Всех просто-таки прорвало. Всем нужно было выговориться. И всех выслушали, пусть выступления не всегда были содержательно. К тому времени, когда можно было приступить к голосованию, Реймонт и Линдгрен смертельно устали.

Как только люди разбились на отдельные группы, продолжая на все голоса обговаривать результаты собрания, Линдгрен улучила момент и, взяв Реймонта за руки, негромко проговорила:

— Как мне хочется снова стать твоей, Карл!

— Завтра? — растерянно прошептал Реймонт. — Переедем… объясним все Чиюань и Элофу, и… Завтра, моя Ингрид?

— Нет, — ответила она. — Ты не дал мне закончить, — это кричит моя душа, а я не могу.

Остолбенев, Реймонт прошептал:

— Почему?

— Мы не имеем права рисковать. Эмоции у всех на пределе. Сейчас дорого спокойствие каждого из нас. Элоф и Айлинь будут тяжело переживать. Нельзя. Смерть так близко.

— Он и она могли бы… — начал было Реймонт и прервал себя, не договорив. — Нет. Могли бы, но нет.

— Спроси у нее, и она тебе скажет: только о тебе я мечтаю бессонными ночами. Она никогда не говорила с тобой о тех часах, что подарила нам, верно?

— Нет. Как ты догадалась?

— Не догадалась. Я знаю ее. И я не могу заставить ее сделать такое снова, Карл. Одного раза хватит. Это вернуло нам то, что мы когда-то построили. А еще… я не умею воровать. Не могу. И потом… Элоф… Я нужна ему. Он клянет себя за то, что это по его совету мы загнали корабль в такую сумасшедшую даль… как будто хоть один смертный в силах за это ответить! Если бы он только знал, что я… Ты же понимаешь, что самоубийство одного-единственного человека могло довести до истерии весь экипаж!
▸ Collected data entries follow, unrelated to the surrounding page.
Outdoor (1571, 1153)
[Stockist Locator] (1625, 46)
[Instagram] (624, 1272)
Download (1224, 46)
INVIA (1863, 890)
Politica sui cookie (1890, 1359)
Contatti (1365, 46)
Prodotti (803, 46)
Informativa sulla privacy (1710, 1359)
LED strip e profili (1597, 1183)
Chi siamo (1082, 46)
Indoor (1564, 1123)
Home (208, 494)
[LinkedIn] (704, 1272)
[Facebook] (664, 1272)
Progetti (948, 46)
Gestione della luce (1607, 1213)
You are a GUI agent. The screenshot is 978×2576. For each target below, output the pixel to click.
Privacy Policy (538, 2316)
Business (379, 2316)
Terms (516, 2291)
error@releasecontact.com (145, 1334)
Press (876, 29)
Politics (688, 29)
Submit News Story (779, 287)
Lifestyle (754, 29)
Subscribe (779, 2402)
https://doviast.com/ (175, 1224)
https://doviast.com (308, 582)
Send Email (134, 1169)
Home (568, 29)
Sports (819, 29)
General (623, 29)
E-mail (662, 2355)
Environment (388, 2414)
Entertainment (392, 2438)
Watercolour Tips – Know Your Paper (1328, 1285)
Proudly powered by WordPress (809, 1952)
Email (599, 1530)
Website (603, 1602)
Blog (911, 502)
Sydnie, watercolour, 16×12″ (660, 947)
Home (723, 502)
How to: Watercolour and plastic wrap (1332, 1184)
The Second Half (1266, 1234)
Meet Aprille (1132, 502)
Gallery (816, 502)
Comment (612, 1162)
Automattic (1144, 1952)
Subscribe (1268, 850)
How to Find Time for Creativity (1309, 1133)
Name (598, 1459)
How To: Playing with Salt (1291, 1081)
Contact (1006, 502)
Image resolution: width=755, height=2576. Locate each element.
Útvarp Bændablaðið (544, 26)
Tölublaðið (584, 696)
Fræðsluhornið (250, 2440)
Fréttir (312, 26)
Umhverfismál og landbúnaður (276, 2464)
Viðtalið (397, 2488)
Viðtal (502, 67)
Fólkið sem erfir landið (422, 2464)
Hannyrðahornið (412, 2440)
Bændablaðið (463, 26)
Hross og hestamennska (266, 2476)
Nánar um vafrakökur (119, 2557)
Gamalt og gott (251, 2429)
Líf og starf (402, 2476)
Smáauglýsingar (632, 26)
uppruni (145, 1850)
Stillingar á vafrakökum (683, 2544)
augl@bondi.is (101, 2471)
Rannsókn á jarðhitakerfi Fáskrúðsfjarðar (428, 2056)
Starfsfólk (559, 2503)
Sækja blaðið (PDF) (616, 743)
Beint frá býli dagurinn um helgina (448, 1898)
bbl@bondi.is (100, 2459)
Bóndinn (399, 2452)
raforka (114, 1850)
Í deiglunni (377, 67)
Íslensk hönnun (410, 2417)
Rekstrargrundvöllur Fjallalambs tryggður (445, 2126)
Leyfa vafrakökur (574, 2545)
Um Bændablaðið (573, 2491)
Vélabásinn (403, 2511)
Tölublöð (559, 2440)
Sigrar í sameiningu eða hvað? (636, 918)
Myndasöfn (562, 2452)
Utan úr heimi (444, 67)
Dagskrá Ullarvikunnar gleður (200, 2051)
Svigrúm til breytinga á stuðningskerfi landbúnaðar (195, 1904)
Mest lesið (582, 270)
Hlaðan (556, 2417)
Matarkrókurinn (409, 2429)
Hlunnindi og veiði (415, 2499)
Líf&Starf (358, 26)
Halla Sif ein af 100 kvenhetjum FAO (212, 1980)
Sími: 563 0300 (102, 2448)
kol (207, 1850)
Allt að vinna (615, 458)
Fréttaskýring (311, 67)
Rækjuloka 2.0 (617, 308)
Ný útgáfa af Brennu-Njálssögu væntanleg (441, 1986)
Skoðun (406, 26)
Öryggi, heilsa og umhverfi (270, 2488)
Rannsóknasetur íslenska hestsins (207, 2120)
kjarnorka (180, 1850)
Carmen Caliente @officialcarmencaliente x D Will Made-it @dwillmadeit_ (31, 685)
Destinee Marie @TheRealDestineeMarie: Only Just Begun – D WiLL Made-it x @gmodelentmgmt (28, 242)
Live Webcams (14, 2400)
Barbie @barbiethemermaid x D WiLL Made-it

Линдгрен выпрямилась, посмотрела Реймонту в глаза, улыбнулась и сказала нежно:

— Потом — да. Когда все будет хорошо. Тогда я тебя никуда не отпущу.

— Все хорошо никогда не будет, — запротестовал Реймонт. — Мржет быть, никогда. Я хочу вернуть тебя, пока я жив.

— И я тебя. Но нам нельзя. Мы не должны. Они все зависят от тебя. Абсолютно все. Ты единственный, кто может держать нас в руках… Ты подарил мне мужество, и наконец я хоть немного могу тебе помочь. Все-таки… Карл, быть королем всегда трудно.

Она повернулась и пошла прочь.

Какое-то время Реймонт не двигался с места. Кто-то взобрался на сцену, хотел о чем-то его спросить.

— Завтра, — отмахнулся Реймонт, спрыгнул со сцены и пробрался к ожидавшей его Чиюань.

Она спокойно, сдержанно, как само собой разумеющееся, сказала ему:

— Если нам суждено погибнуть среди звезд, Карл, я все равно умру счастливейшей из смертных, потому что знала тебя. Что я могу для тебя сделать?

Реймонт смотрел на Чиюань. Никто не слышал их разговора — так дребезжали переборки.

— Пойти со мной к нам в каюту, — ответил Реймонт.

— И больше ничего?

— Ничего. Только оставайся такой, какая ты есть.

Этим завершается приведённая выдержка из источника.